As we have already seen from executive orders and memos, the Biden Administration will surely provide plenty of contrasts with the Trump Administration on the regulatory front. And while there is a general expectation that the new administration will seek to broadly restore Obama-esque regulatory actions, there will also be areas where it charts its own course. Since the AAF RegRodeo data extend back to 2005, it is possible to provide weekly updates on how the top-level trends of President Biden’s regulatory record track with those of his two most recent predecessors. The following table provides the cumulative totals of final rules containing some quantified economic impact from each administration through this point in their respective terms.

The EPA ozone rule’s costs have pushed the Biden Administration past the $1 billion cost mark (at least in terms of final rules). It still, however, has a ways to go in catching the Trump and Obama Administrations in the cost column. Notably though, following the preceding week’s trend, this marks another week where the Biden Administration saw noticeable, albeit somewhat modest, activity while its predecessors remained relatively stagnant during commensurate weeks. Perhaps this relative uptick signifies the administration’s true regulatory agenda kicking into gear as it heads into May.

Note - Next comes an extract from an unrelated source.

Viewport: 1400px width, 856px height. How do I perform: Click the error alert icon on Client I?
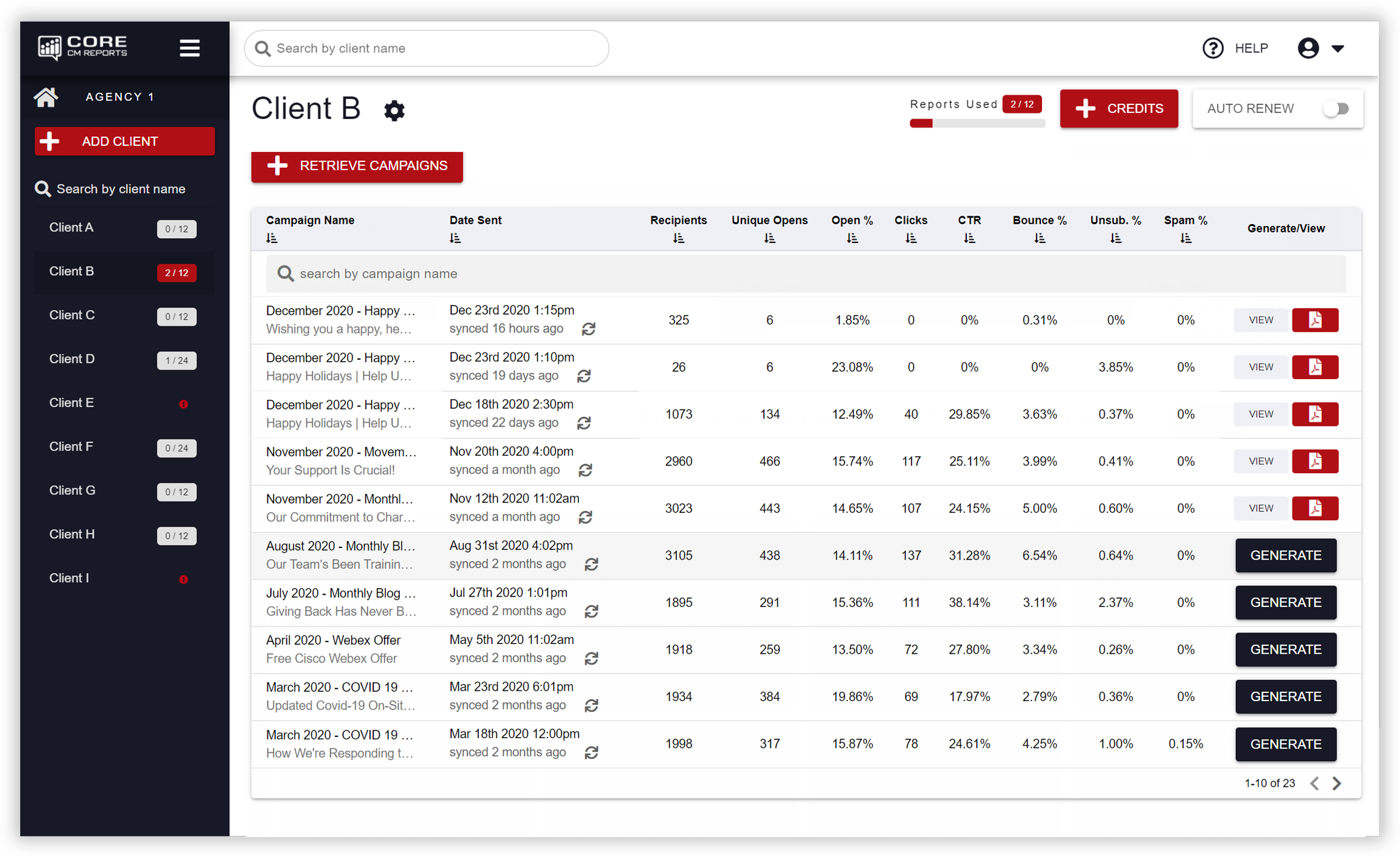184,579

By Thomas O’Rourke, Regulatory Policy Intern

This week, the Centers for Disease Control and Prevention (CDC) updated its guidance on mask wearing for fully vaccinated individuals.

On April 27, the CDC continued to ease COVID-19 health and safety precautions for those who are fully vaccinated. Although the guidance emphasized the continued need for Americans to take necessary precautions such as avoiding large crowds, practicing handwashing, and being mindful of the immunocompromised, it eased many restrictions explicitly related to mask wearing.

Specifically, the update allows those who are fully vaccinated—meaning those at least two weeks removed from their final dose of the immunization—to no longer wear masks in uncrowded outdoor settings. The guidance did not go as far to recommend against wearing masks in all outdoor settings, however. The CDC still urges event attendees and those going to large outdoor gatherings to continue wearing masks, regardless of vaccination status.

The guidance also does not offer any notable updates on recommendations for indoor mask wearing. The CDC offers a number of examples in which fully vaccinated individuals should continue to wear masks, such as “riding public transportation with limited occupancy, visiting a barber or hair salon, and going to an uncrowded indoor shopping center.”

Though the CDC maintains the effectiveness of the vaccine, they cite the potential dangers of gathering in indoor public spaces with those who may not be vaccinated. The guidance does clarify, however, that fully vaccinated individuals can go without masks when indoors with other people they know to be vaccinated.

As a result of these new recommendations, several governors have lifted outdoor mask mandates, including California, Louisiana, and Massachusetts among a number of other states. The CDC is likely to continue to loosen its recommendations and guidance in the coming weeks and months as vaccination rates climb and the number of COVID-19 cases fall.


Since January 1, the federal government has published $6.8 billion in total net cost savings (with $1.5 billion in new costs from finalized rules) and 6 million hours of net annual paperwork burden reductions (with 5.7 million hours in increases from final rules).